Experimental evaluation of the impact of physical beam misalignment on the performance of an underwater wireless optical communication network utilizing machine learning

Abstract

Underwater wireless optical communication systems have garnered significant interest due to advantages in speed and security over radio-frequency and acoustic underwater transmission. One example utilizes Laguerre–Gaussian beams carrying orbital angular momentum to increase bit transfer rate by spatially multiplexing information into an alphabet of symbols, sized 2N, where N is the number of bits encoded in each symbol. This system uses a convolutional neural network (CNN) to demultiplex the information, which has been shown to be capable of high levels of accuracy even in turbid environments or in the presence of significant optical turbulence. However, it has been observed that CNNs struggle when shown images affected by physical environmental effects (different levels of turbulence, optical magnification, beam misalignment) that were not present in the training set. In this paper we further investigate physical beam misalignment under two experimental conditions, quiescent and strong optical turbulence. Physical beam misalignment is defined as a translation of the beam at the receiver. Our optically turbulent environment is characterized using the scintillation of a Gaussian beam, and is estimated to have a refractive index structure constant value of ∼10−11m−2/3. We use two alphabet sizes, of 16 and 256 symbols, and demonstrate classification of received images in a combination of scenarios with adequate success (>90% accuracy) when training and testing under the same conditions, and using a pre-trained CNN, AlexNet.
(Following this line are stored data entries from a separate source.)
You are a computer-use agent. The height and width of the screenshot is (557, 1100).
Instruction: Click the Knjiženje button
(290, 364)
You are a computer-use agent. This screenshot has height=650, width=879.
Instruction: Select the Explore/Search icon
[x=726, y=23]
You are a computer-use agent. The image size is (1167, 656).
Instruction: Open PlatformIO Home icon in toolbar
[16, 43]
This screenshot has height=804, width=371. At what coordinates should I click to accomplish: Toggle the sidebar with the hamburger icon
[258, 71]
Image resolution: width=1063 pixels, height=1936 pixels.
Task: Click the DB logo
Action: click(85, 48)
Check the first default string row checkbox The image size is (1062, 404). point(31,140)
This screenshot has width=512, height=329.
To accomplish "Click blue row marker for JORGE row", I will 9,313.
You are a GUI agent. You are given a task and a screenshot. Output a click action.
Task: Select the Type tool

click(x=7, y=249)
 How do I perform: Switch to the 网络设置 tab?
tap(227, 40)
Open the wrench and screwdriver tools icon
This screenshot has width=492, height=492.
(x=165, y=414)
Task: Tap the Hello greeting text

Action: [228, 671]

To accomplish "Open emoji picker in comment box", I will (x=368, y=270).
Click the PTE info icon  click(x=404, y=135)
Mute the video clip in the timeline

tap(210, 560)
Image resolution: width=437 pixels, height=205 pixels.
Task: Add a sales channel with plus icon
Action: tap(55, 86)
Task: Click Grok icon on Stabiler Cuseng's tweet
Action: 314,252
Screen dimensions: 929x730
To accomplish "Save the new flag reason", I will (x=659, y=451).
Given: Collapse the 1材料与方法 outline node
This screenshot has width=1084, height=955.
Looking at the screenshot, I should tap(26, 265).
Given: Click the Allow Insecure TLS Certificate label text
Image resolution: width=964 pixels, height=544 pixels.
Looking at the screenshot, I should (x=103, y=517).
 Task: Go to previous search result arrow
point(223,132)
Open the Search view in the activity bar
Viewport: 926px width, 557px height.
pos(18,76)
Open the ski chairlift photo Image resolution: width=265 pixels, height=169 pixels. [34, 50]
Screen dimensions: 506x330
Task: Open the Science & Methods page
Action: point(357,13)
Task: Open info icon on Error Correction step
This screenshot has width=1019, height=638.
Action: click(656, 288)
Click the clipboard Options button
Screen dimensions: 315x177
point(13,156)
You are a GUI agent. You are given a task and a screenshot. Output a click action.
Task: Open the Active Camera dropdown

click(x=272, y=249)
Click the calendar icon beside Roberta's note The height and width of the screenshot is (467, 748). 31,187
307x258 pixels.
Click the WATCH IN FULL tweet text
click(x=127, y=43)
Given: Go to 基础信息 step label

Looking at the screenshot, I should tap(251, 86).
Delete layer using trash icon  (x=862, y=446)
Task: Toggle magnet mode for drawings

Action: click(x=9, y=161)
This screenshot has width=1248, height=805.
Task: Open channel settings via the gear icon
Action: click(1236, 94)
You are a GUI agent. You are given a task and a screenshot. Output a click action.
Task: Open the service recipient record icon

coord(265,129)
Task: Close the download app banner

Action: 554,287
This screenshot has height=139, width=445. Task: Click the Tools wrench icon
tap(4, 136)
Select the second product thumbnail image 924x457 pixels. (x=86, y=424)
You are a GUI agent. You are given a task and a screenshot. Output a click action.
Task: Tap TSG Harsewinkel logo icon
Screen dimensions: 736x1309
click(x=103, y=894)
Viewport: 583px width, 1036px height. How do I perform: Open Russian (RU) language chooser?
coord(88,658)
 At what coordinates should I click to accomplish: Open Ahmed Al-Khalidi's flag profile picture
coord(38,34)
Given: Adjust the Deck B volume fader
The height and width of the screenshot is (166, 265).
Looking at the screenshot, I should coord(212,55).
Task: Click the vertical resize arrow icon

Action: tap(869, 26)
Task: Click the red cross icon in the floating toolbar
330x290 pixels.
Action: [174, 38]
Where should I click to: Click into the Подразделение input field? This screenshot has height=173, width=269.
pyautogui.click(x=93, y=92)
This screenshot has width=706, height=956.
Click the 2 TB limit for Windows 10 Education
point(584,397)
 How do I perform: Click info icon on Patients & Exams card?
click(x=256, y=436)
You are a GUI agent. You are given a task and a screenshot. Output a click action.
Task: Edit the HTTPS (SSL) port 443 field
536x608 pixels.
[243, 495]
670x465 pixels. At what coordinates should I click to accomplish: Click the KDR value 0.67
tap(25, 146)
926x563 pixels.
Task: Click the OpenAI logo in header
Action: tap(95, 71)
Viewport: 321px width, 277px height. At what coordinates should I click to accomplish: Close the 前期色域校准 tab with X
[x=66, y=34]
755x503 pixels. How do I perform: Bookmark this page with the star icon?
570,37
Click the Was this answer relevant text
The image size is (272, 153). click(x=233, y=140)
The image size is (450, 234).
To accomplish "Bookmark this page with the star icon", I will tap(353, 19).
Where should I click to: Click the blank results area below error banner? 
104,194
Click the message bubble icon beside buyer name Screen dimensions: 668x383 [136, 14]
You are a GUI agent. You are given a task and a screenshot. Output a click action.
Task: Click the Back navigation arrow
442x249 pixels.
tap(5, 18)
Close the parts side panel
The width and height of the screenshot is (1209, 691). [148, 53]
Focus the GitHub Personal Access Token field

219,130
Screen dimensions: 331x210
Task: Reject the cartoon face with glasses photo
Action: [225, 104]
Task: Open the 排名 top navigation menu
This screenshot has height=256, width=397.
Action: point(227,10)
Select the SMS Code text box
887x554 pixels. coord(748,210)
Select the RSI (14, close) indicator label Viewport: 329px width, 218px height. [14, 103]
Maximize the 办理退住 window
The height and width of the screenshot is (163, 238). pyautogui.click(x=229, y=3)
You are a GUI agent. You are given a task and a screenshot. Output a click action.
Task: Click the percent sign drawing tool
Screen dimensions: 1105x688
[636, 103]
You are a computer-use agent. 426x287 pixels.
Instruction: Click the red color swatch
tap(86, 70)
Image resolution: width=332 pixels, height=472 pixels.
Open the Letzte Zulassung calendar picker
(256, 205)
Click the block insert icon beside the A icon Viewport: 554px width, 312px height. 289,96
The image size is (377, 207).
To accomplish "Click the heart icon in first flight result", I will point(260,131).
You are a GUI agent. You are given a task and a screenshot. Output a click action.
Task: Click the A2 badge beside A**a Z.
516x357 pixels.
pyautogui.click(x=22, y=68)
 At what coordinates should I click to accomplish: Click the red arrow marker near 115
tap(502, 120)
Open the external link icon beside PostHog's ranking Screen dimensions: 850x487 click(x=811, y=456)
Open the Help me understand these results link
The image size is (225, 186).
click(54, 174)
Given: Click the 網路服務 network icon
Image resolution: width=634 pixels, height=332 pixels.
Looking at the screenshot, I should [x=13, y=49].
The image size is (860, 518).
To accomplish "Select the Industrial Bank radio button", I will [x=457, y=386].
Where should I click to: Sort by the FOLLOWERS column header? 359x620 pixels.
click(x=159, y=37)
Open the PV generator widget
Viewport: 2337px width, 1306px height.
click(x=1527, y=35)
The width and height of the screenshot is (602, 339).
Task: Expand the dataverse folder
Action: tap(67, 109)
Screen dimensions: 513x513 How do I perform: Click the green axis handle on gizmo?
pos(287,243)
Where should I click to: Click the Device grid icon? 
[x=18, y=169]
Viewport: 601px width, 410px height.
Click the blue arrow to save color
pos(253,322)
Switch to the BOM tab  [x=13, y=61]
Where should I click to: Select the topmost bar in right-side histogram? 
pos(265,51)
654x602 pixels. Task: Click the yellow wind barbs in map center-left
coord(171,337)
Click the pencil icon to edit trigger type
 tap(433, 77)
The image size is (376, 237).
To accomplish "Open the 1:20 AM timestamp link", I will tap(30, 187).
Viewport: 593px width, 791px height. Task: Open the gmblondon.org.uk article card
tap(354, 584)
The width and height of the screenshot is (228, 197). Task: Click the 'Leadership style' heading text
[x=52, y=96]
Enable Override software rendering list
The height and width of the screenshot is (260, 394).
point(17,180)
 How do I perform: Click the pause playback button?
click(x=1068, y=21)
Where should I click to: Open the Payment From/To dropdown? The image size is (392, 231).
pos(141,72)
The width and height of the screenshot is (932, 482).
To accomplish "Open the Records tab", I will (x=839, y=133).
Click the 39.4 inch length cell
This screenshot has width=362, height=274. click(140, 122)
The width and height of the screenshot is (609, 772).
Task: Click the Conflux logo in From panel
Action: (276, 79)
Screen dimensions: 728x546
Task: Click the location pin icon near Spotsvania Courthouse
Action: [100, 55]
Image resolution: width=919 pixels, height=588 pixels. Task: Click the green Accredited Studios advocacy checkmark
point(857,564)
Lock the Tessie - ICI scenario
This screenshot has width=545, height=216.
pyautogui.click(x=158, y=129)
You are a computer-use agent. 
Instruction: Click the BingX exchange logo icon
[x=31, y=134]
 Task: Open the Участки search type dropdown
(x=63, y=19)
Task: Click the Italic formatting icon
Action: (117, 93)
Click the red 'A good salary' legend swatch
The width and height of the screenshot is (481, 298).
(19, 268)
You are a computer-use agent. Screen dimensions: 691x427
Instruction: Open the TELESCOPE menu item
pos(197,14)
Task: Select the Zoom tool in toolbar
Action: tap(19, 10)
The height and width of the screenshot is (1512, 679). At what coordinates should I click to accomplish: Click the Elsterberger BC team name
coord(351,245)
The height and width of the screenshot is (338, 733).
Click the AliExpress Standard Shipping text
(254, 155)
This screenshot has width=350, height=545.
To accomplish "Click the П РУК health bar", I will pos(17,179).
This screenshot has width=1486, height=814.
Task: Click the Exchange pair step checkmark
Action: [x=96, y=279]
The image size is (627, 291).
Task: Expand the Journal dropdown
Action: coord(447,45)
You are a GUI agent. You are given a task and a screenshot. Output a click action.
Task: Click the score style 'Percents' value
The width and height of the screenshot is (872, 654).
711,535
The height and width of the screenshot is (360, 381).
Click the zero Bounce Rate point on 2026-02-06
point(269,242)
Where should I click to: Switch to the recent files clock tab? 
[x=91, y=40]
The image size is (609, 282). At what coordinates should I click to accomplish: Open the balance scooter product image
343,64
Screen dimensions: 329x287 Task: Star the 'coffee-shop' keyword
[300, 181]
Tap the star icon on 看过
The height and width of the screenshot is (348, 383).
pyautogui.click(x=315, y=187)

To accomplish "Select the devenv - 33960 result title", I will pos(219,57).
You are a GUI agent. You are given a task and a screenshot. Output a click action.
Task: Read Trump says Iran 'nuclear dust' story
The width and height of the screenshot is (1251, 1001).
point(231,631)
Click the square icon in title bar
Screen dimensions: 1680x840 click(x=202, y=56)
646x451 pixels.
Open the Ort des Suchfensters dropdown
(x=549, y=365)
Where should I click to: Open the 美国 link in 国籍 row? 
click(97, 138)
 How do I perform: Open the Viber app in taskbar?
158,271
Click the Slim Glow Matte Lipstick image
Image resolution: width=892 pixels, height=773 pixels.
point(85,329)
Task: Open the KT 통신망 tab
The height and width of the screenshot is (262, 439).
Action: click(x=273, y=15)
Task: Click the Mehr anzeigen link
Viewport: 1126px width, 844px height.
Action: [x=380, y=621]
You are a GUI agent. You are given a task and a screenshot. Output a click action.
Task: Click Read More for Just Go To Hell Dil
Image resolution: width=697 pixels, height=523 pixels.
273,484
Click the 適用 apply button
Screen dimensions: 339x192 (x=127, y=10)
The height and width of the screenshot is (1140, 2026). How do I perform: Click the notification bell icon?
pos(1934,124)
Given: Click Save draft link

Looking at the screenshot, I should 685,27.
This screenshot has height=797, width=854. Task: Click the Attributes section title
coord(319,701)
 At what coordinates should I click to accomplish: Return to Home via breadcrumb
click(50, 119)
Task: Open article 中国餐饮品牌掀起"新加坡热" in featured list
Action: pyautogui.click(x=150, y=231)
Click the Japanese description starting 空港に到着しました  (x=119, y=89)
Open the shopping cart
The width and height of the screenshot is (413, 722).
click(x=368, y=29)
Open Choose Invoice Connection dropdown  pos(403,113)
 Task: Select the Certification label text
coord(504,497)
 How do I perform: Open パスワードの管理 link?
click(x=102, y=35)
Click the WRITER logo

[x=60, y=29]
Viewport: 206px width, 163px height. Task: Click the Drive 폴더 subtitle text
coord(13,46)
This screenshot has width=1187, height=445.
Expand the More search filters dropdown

However, when training and testing under physically misaligned conditions, we demonstrate an issue with impractical rates of classification, at 5%–50%. Our investigation provides CNN classification at significantly higher levels of complexity than previously seen, both in terms of experimental turbulence strength and number of classifiable symbols (alphabet size), and clearly demonstrates the importance of carefully designed experiments to aid the machine learning training process for communication systems.